I hope you are all safe and sound, and that you’re taking a good care of yourselves, both physically and mentally. These are tough times, filled with fear of what the future might bring us, of how our lives will change, because they surely will. But I also believe that together we can cope with everything.

I’m thinking that Lunatic Soul fans deserve to finally receive some news. I haven’t posted anything here for quite a while and I hope you can forgive me for that. Let me start by saying ‘thank you’ for supporting my new project, which is individual songs released under “Mariusz Duda”. But don’t be deceived by “The Song of the Dying Memory”, my “subcutaneous songs” will come in different shapes and forms 🙂

A month ago, I started up a new internet website, mariuszduda.md, where I gathered and graphically organised all the musical endeavours I have taken part in, leaving free spaces for future plans. In the Lunatic Soul section, there are two empty slots. One of them is for this year’s album, which will be released in the autumn of 2020.

Many of you already know that I have been working on the seventh Lunatic Soul release.
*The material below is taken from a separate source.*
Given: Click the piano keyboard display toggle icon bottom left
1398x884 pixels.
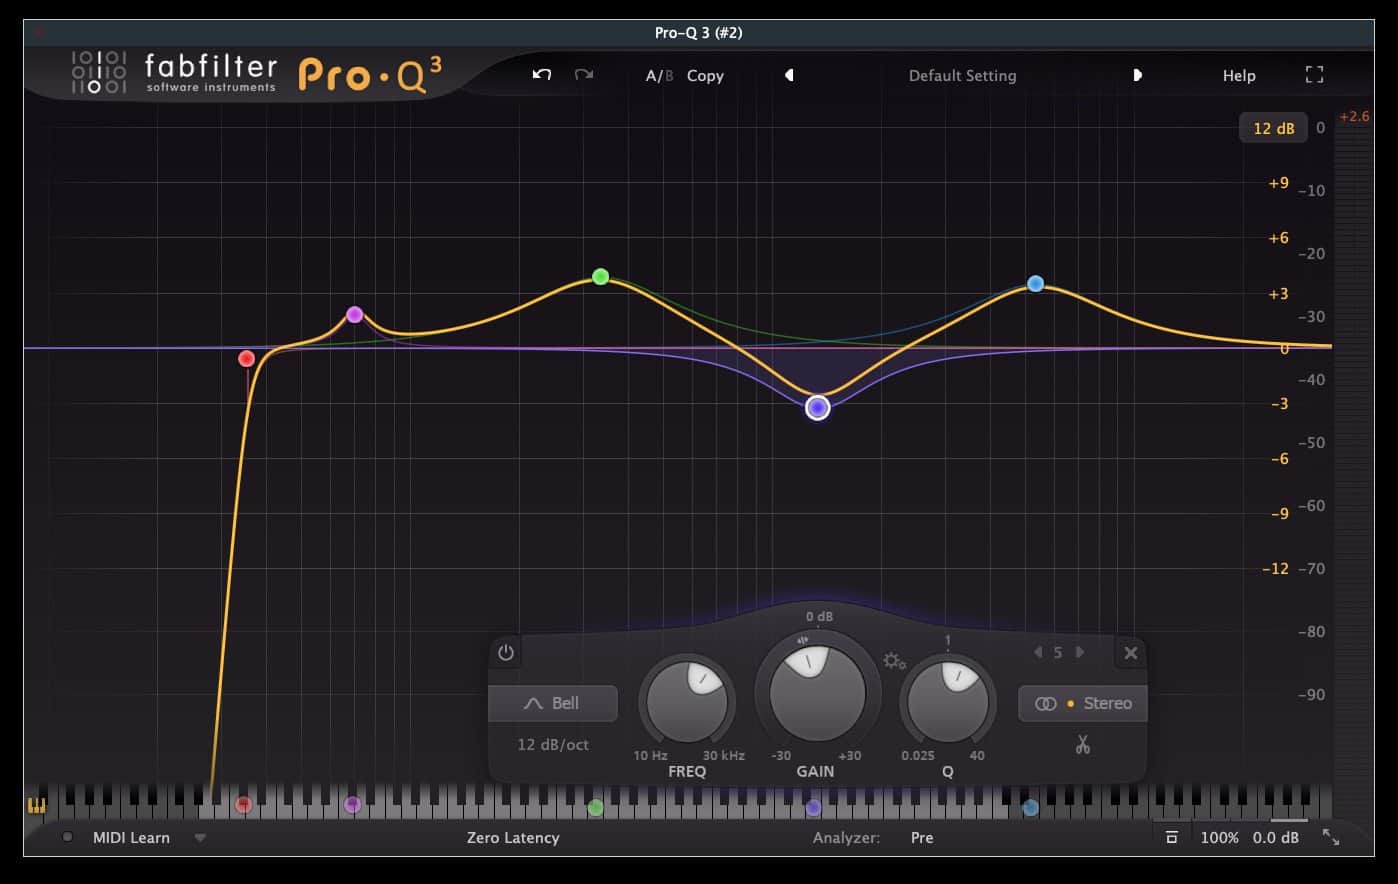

There have been occasional news from the studio, some short clips, pictures from a forest 😉 and bits of information in various interviews. I must say it wasn’t easy to find sufficient time during the intense “Wasteland tour” with Riverside, but, somehow, 75% of the new Lunatic Soul album is ready.

These days I’m finishing working on the lyrics. The final recordings, vocals and overdubs, will be planned in May and June, and the seventh Lunatic Soul album will be released in October.

***

Lunatic Soul has its cycle, and all the albums have their timeline (let me refer you again to mariuszduda.md). The seventh album will be a musical continuation of the black and white albums, the third release “on the side of death”, and the “opposite” album to “Walking on a Flashlight Beam”, where there was a transition from life to death. Here, we will have a transition from death to life. I know it may all sound a little complicated and I promise to explain it all better one day, in a visual form 😉

What’s important and what I can already share with you is that:

– it will be a dark folk, organic, Slavic-Scandinavian album. Exactly what you have always expected from Lunatic Soul 🙂
– the colour palette of the album and its cover will be connected with… a dark forest 🙂
– there will be 6 tracks on the album, about 40 minutes in total.
– there will also be a double disc edition with additional… 40 minutes of music, mainly instrumental, including a 26-minute suite called “Transition 2”. That gives us nearly 80 minutes of new material.

***

I think before the summer arrives, I will reveal more information, both audio and visual, about this release. It will be a melodious, dense and coherent album. Very close to nature and to my heart. I come from the Masurian land of forests and lakes, that’s where I was born, that’s where I grew up, and thus “sylvan and Slavic moods” have always been and will remain a part of my life.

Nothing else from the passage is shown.